Let me take you to Battersea in south London in the summer of 1985. Picture a group of teens and early-twenty-somethings emerging from a dark blue, windowless Transit, engulfed in fag smoke, and suffering heat exhaustion, having driven down from Essex earlier that morning. One of them is a pale, skinny dark-haired girl in an ankle-length strappy sundress that she bought from Oxfam, her nails bitten and her shoulders rapidly burning in the fierce city sun. Meet me, the Young Dragon, and a bunch of people I barely knew, attending the second GLC Jobs for a Change free concert. Before its abolition in 1986, the Greater London Council, under the leadership of ‘Red’ Ken Livingstone, was a constant thorn in the side of the Thatcher government; one of its better wheezes was to post the London jobless total daily on the roof of GLC headquarters, where it could be seen directly from the Houses of Parliament across the river. The GLC campaigned for reduced fares on trains and buses, invited Gerry Adams to talks (in the event, he wasn’t allowed into the country), and championed Nelson Mandela when the Iron Lady still thought he was a terrorist. And for two years they also held a free music festival. The first one in 1984 (*checks interwebs*) was held in the Jubilee Gardens, and the acts included Billy Bragg, Hank Wangford (more of whom in Part III) and The Smiths. So popular was it that a second event was held in July of the following year, in the larger environs of Battersea Park, to an audience that has been estimated to number between a quarter and half a million people.
My memories of the day are fuzzy, but happy. Surrounded by Amnesty tables and wholefood stalls, I wandered barefoot in the park, eating lemonade ice lollies and sitting on the parched grass listening to The Pogues, Terry and Gerry, The Men They Couldn’t Hang*, and Mr Red Wedge himself, Billy Bragg. How much of the political message hit home it was hard to say; and I am not about to go all misty-eyed and claim that back then, when the enemy was wearing a skirt and living in No 10, that it was all so much simpler and possibly even more innocent. Often when people claim this, it’s not the simplicity and innocence of the times they miss, it’s their own youth. But having said that, I still blame that woman for a large part of society’s ills, and I am still a member of Amnesty International, having joined at the GLC Jobs for a Change Festival.
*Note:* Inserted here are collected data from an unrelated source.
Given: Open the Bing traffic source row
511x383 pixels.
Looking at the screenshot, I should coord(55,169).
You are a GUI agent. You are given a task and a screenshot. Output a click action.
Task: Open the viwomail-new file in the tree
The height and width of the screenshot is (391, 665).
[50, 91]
Thank you, Ken.
Whilst I remember little of what The Pogues played that day, I did use the fact that I had seen them live to impress the lassies in the Summer Isles café in 1987. I worked for a summer in Achiltibuie, on the north-west coast of Scotland, serving lunches, doing dishes and cleaning rooms at the Summer Isles Hotel. One of the girls there, Theresa, was a huge fan of Runrig and Silly Wizard (‘Oh, there’s sober men and plenty, and drunkards barely twenty….’ – the band that started Freeland Barbour and Phil Cunningham), and she also had a cassette of Rum, Sodomy and the Lash by The Pogues. We played that tape to death. We knew every word. We whirled and wailed like banshees to The Sick Bed of Cúchulainn, jigged furiously to Sally MacLennane and belted out I’m a Man You Don’t Meet Every Day whilst roaring drunk on the four mile stagger home from the pub.
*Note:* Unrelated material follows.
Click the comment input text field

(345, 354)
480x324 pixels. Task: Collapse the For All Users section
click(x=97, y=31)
During my second year at Uni, The Pogues released If I Should Fall From Grace With God, and they announced a promotional tour, which included a date at the legendary/infamous/notorious Glasgow Barrowlands. I went with Steve, my boyfriend at the time, and the gig was just before Christmas, with the album’s single, Fairytale of New York, nearing the top of the charts. I can’t remember getting there or back, but I think it might have been in a minibus organised by Rocksoc of the students’ union. I do remember walking into the venue and being alarmed (well-brought up girl that I was) by the sticky floor, the crusty patches on the walls, and the general air of shabbiness. Two hours later, I was thoroughly convinced that this was a venue worthy of such an awesome band. Steve and I managed to get right to the front of the crowd, pressed up against the stage where the band played, and boy, did they play! It was utterly exhilarating to watch and listen, and those songs have never sounded better. A quick check on Wiki-p and I can tell you that Shane McGowan, who looked as if he could drop dead at any moment (and still does), wrote almost all those songs; and he performed them as if his life depended on it, whilst snarling with contempt at the world and its feeble efforts to understand his aching, tortured, simple, hungry, riotous, Irish heart. I fell head over heels in love with him. And just when I thought it couldn’t get any better……they struck up the intro to Fairytale and Kirsty McCall walked onstage…..it was a blissful night, and I even bought the T-shirt. I still get misty-eyed when I look back to that gig, (especially given Kirsty’s tragically early demise) and were I to stick my neck out I would name it my favourite gig of all time.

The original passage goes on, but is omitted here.